Universities, medical schools, and other professional schools have a unique capacity to connect young people with state-of-the art science internships, laboratories, technology, and faculty and student role models (Winkleby and Ned 2010). Compared with school-based programs, they often have greater flexibility in developing activities that engage students in stimulating, experiential, and cooperative learning. Such programs also have reciprocal benefits for universities. They provide multidisciplinary and cross-departmental teaching, leadership, and learning opportunities for undergraduate, graduate, and medical students, as well as faculty. They affirm the availability of academic opportunities for all students as a core university value. The benefits of university-based biomedical pipeline programs also extend to a broad spectrum of students, including gifted youth, those who can afford fee-based programs, and low-income students who otherwise may not be exposed to learning in a university environment.

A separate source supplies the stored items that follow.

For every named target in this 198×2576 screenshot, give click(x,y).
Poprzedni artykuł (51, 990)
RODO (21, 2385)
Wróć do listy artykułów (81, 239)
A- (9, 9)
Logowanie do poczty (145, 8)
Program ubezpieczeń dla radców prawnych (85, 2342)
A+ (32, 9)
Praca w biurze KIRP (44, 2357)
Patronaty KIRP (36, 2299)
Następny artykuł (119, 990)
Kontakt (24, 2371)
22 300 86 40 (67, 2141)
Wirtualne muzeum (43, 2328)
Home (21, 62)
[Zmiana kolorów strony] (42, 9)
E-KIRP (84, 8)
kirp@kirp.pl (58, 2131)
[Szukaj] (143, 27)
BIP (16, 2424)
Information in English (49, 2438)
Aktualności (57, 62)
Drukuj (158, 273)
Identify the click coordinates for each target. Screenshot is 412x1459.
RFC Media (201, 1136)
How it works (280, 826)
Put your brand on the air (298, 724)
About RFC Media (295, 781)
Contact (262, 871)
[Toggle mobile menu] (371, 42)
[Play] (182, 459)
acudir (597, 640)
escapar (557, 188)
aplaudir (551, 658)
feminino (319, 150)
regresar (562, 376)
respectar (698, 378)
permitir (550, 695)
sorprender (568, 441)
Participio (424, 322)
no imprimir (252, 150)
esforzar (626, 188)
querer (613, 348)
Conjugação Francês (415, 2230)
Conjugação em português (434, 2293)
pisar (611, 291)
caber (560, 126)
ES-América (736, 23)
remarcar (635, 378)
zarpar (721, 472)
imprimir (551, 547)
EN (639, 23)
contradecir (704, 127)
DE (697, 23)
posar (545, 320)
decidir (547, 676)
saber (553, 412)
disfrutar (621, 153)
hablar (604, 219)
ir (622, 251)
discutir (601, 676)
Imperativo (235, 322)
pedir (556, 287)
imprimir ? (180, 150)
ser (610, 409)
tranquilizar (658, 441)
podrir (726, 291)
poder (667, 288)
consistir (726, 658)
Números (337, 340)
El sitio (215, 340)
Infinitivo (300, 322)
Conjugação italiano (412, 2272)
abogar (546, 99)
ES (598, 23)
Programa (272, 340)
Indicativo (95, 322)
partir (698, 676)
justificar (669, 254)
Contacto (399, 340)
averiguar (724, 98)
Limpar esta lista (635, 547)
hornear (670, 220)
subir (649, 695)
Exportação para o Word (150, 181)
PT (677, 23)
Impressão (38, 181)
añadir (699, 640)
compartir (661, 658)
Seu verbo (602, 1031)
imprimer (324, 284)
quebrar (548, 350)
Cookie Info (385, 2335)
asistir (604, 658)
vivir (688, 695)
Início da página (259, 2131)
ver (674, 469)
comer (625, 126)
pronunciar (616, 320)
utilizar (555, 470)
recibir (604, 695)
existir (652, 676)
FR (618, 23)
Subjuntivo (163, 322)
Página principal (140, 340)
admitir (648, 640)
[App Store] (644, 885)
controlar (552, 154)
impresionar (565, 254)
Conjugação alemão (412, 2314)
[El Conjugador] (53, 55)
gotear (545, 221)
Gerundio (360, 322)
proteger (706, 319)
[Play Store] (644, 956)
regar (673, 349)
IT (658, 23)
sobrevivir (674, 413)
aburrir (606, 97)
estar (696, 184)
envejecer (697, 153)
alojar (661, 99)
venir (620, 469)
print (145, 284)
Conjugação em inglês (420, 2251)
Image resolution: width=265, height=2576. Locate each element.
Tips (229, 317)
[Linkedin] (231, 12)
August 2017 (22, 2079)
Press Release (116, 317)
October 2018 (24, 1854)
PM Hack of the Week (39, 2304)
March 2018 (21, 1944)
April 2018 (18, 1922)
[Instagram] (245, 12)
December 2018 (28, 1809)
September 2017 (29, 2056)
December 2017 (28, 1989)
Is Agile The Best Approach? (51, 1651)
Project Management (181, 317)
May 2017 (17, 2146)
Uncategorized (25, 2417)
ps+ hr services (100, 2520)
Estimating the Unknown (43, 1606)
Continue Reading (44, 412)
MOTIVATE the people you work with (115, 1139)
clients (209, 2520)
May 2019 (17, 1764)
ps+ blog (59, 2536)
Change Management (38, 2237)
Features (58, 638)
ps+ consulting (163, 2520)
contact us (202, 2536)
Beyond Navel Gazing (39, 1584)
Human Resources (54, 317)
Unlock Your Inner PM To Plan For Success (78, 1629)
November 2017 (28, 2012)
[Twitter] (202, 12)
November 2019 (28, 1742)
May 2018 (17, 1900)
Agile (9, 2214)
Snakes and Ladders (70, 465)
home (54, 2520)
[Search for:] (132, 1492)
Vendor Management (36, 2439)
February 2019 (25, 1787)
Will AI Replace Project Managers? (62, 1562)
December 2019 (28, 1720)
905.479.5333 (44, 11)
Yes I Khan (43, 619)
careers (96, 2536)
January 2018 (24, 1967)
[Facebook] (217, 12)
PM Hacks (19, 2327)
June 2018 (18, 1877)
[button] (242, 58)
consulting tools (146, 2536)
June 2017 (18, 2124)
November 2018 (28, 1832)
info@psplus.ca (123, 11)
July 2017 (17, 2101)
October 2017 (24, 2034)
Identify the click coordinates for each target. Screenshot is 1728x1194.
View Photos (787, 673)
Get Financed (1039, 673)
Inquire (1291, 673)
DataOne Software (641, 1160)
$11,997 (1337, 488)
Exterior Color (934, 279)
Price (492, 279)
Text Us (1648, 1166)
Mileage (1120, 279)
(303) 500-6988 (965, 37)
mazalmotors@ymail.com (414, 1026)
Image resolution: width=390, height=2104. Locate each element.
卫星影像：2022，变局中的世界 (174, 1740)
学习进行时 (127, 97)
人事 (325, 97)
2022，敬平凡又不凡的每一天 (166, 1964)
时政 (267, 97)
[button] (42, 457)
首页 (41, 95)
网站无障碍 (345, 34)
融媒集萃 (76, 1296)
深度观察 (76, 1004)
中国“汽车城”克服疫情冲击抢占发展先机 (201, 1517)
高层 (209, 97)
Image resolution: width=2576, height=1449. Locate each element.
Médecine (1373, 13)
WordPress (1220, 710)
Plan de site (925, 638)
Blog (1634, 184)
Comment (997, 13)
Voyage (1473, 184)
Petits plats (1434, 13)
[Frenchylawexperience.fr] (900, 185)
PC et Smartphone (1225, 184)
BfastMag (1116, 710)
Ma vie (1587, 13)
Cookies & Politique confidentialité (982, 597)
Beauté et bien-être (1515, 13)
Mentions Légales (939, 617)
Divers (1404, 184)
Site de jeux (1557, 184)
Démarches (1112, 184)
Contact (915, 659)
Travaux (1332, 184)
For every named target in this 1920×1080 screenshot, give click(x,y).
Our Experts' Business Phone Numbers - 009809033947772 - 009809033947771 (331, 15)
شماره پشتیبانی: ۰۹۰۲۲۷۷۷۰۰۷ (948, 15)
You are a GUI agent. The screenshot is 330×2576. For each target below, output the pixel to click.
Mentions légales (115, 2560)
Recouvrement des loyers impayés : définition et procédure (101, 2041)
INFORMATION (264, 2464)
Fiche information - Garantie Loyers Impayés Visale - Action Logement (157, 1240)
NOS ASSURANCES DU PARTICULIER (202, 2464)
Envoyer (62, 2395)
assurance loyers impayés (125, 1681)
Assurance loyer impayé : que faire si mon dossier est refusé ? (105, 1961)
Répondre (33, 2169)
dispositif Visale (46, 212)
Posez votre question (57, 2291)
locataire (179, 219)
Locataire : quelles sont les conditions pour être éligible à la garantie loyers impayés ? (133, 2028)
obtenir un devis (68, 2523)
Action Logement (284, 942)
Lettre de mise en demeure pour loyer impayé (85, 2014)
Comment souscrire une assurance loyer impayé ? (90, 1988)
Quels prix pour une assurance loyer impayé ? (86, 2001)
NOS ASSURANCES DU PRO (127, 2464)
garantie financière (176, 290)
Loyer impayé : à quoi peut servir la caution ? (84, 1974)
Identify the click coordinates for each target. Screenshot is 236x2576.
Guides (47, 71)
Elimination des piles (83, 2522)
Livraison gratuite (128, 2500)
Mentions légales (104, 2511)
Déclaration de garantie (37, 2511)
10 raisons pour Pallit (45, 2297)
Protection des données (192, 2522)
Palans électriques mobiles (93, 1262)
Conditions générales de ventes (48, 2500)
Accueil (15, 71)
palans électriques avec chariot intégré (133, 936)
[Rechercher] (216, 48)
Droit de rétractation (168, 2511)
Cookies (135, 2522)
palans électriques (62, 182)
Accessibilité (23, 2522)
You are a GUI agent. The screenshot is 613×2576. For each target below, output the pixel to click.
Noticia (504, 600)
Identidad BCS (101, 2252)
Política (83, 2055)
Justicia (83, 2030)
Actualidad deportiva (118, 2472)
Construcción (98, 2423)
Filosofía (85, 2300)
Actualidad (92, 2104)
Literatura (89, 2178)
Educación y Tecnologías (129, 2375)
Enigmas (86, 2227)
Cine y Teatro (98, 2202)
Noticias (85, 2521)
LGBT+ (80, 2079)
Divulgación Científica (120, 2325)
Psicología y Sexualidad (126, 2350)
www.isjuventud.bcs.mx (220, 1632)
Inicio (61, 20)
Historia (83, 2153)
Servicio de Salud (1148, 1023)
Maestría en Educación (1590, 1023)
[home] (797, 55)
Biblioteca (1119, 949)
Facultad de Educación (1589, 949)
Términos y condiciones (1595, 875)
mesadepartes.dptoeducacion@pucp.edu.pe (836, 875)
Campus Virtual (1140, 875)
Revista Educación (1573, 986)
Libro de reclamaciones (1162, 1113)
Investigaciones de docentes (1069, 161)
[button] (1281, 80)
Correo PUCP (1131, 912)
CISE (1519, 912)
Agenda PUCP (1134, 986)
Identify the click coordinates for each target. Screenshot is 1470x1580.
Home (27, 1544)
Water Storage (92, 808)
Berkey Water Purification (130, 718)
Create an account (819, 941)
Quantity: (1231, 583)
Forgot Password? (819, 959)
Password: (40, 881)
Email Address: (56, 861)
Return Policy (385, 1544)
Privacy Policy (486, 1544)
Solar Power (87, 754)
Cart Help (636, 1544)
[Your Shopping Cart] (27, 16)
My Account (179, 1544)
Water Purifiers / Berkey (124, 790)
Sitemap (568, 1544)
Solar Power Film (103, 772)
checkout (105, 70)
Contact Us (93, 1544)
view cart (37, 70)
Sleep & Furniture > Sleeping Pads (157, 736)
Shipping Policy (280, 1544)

Despite decades of federal investment in science and math education (US Department of Education 2007), there is a dearth of evidence for effective practices. Few science education pipeline programs have examined and reported long-term outcomes, such as science achievement or completion of college, graduate or medical school (National Center for Education Statistics 2007). Previous evaluations have also been compromised by small sample sizes and high loss to follow-up. Among programs that have attempted evaluations (Beck et al. 1978; Butler et al. 1991; Cregler 1993; Davis and Davidson 1982; Felix et al. 2004; Jones and Flowers 1990; Marshall 1975; McKendall et al. 2000; Nickens et al. 1994; Rohrbaugh and Corces 2011; Rosenbaum et al. 2007; Sikes and Schwartz-Bloom 2009; Thurmond and Cregler 1994), few have been funded to conduct controlled trials in which program participants are compared with an appropriate control group. Additional controlled trials are needed to better evaluate program efficacy, and to determine which components are most successful and which students benefit most. Such trials are especially needed for programs that reach out to low-income and underrepresented minority students, who have the greatest disparities in science-related educational and career outcomes (American Psychological Association 2012).

The 2009 National Assessment of Educational Progress highlighted a severe lack of science preparation among US students and the implications for the national workforce. Only 21 % of high school seniors scored at or above the proficient level in science education, and only 1–2 % at the advanced level, whereas 47 % failed to meet the most basic level (National Center for Education Statistics 2011). Large achievement disparities were reported by ethnicity, income, and public- versus private-school students (National Center for Education Statistics 2011). These findings led US Secretary of Education Arne Duncan to conclude that “the next generation will not be ready to be world-class inventors, doctors, and engineers” (US Department of Education 2011). SMYSP’s SRP and other similar programs have the potential to address these disparities and help the US workforce meet its social, health, and technological needs over the next few decades. Underrepresented minority youth in particular comprise a growing proportion of the population and are an important source of new employees entering the workforce. Given the opportunity to develop their academic potential, these students can make a major contribution to meeting critical needs in the science and health professions.